Agreed.  If / and /home are on xfs you can't shrink anyway.  I'm not sure if ext4 can be shrunk while mounted (I seem to remember that it can't).


If it's a server that you don't want to take down for the time it takes for that procedure, you can do amazing things with pvmove while your system continues to run, but you still need another disk to hold those volumes temporarily.

As long as there is enough slack space in the volume group you can do this.  If there is no slack space you have real problems, especially with XFS (one reason I still use ext4 for many things, and one reason I never fill the volume group to 100%).

I have done the pvmove and filesystem resize dance before, live, with the second hard disk attached via iSCSI.  The least fun piece is then resizing the /boot partition and its filesystem.  But I had enough slack space in the volume group.  What can be done here is unmounting /home, shrinking /home the appropriate amount, and then you have enough slack space to do the shrink and move (not fully live, but semi-live, and you can't have any logged-in users with open files in /home).  Shrinking from the end of the filesystem and pv is easy; shrinking from the beginning is hard and prone to errors.  (gparted and similar do the move of the end of a partition fine; moving the start is much much harder).

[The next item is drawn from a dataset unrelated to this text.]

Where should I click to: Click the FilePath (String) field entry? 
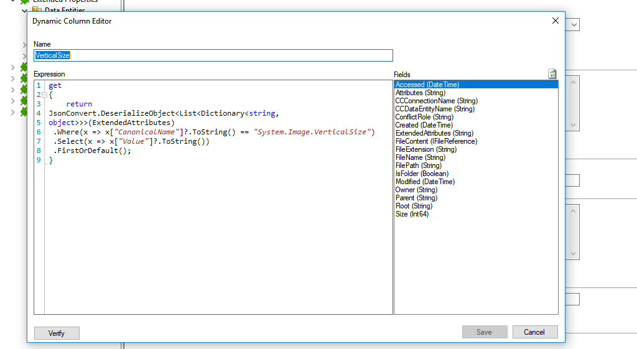(x=419, y=165)
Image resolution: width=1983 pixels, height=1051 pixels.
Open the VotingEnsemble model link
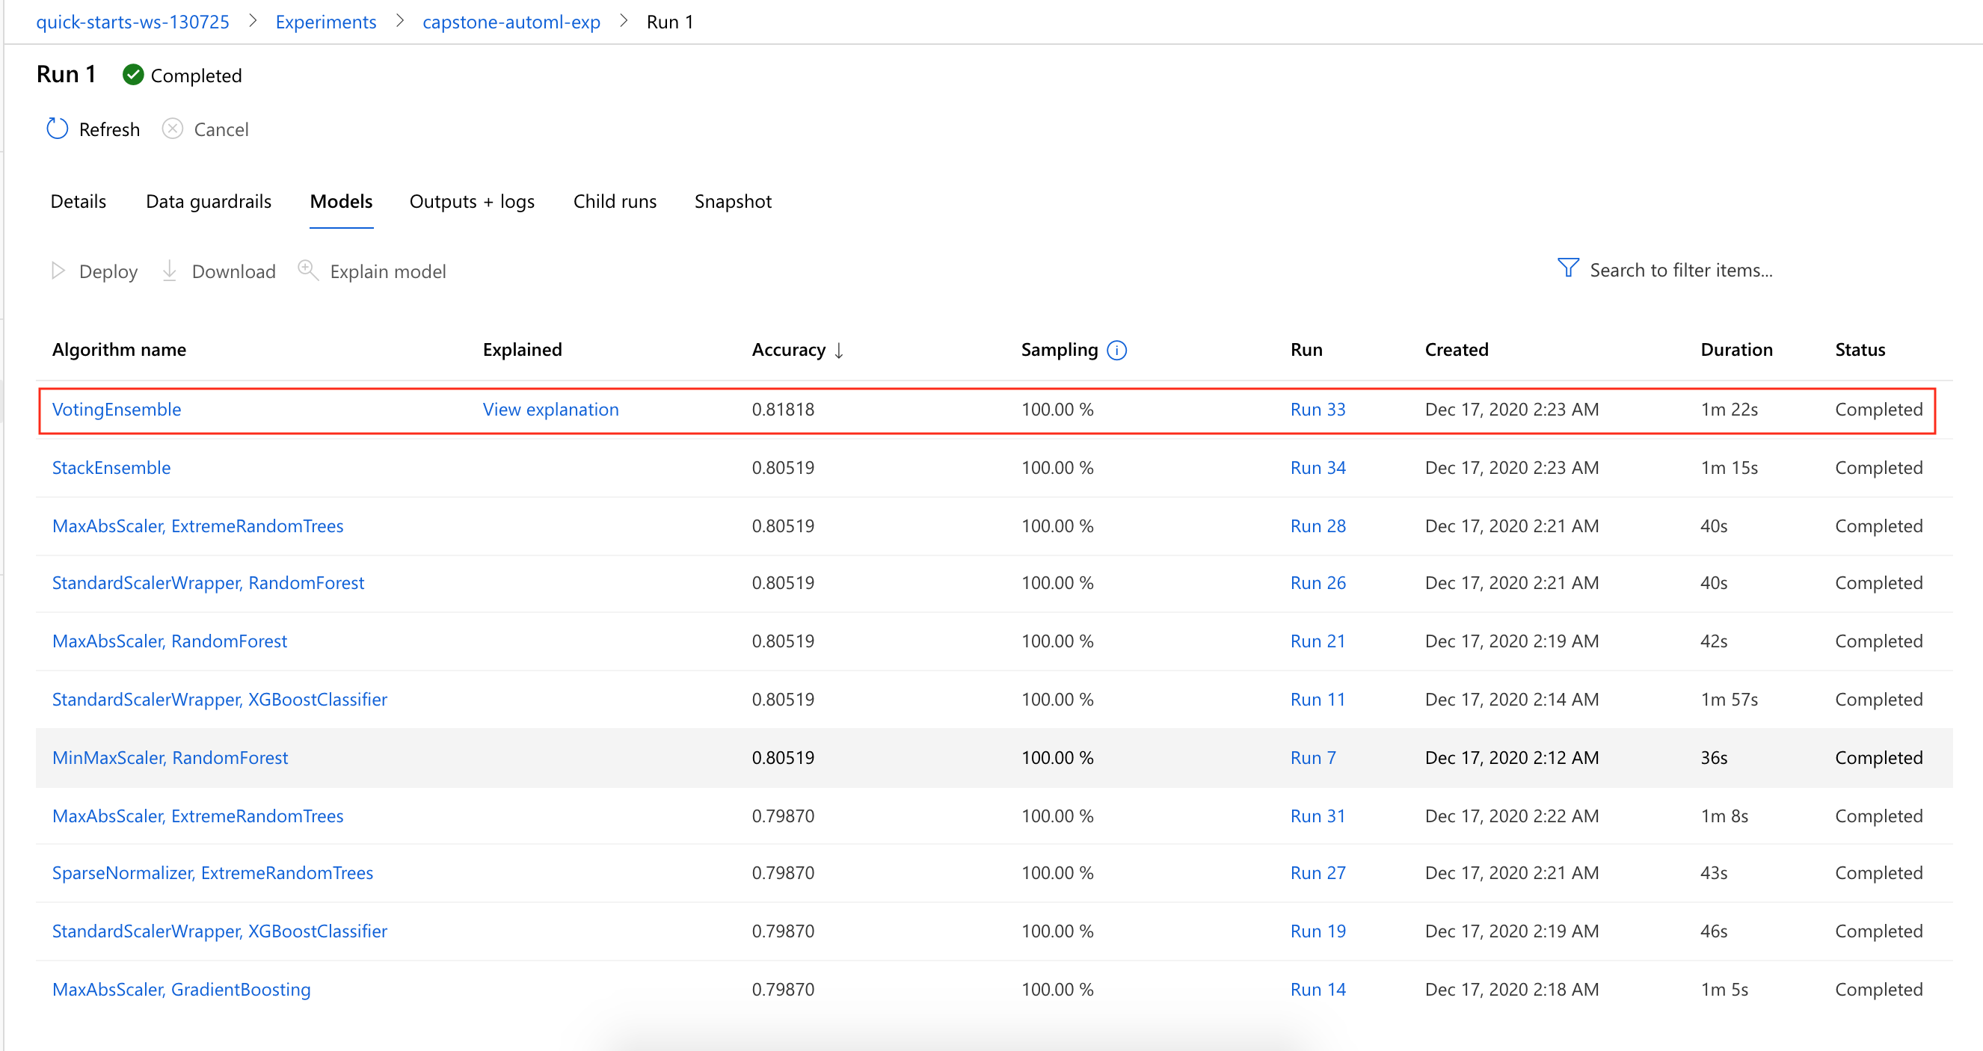pyautogui.click(x=116, y=409)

However, if you can shrink enough from the end you can put /boot on the last partition on the disk instead of the first, although you will have to do some grub stanza editing to get rid of /dev/sda1 and replace with the appropriate device for the new /boot.  So you could shrink /home, shrink the pv, shrink the partition holding the pv (this is the risky part), then add a partition to the end of the disk for the new /boot.  If you've never done this sort of thing before you may want to get someone who has done this sort of thing to do it.

Otherwise, if you feel at all uncomfortable doing this it may just be easier to pull a backup and reinstall.